Developer Tools

llama.cpp b9200 boosts MTP speed by avoiding logit copies

New optimization cuts overhead during prompt decoding for multi-token prediction.

Deep Dive

llama.cpp, the wildly popular open-source C++ inference engine for large language models, just dropped version b9200. The highlight is a performance fix for Multi-Token Prediction (MTP), a technique that allows the model to predict several tokens at once. In previous versions, the engine unnecessarily copied logits (the raw output probabilities) during the prompt decoding phase, wasting memory bandwidth and compute. This release eliminates that copy, leading to faster generation and lower memory pressure—especially noticeable on hardware with limited resources like Apple Silicon or consumer GPUs.

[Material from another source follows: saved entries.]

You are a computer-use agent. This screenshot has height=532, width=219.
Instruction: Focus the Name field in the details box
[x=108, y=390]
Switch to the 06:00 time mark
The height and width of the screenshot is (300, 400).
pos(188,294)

The release also includes a review comment update for the same MTP optimization and a fix for `set_output` on `t_h_pre_norm` in llama-graph. As usual, the build matrix is massive: macOS (Arm64 with or without KleidiAI, Intel x64, iOS), Linux (x64, Arm64, s390x, Vulkan, ROCm 7.2, OpenVINO, SYCL), Windows (x64 CPU, Arm64 CPU, CUDA 12/13, Vulkan, SYCL, HIP), Android Arm64, and even openEuler with Ascend NPUs. This ensures the optimization benefits everyone from hobbyists running models on a laptop to production clusters. The release was signed by GitHub Actions with a verified GPG key (B5690EEEBB952194), confirming its authenticity.

Key Points
  • Eliminates redundant logit copying during prompt decode in Multi-Token Prediction (MTP), improving throughput.
  • Supports 15+ platform/build combinations including Apple Silicon, Linux x64/ARM, Windows CUDA/Vulkan, and Android.
  • Signed release from ggml-org/llama.cpp, the most-starred LLM inference engine on GitHub (111k stars).

Why It Matters

Faster local LLM inference means lower latency for developers building AI apps on consumer hardware.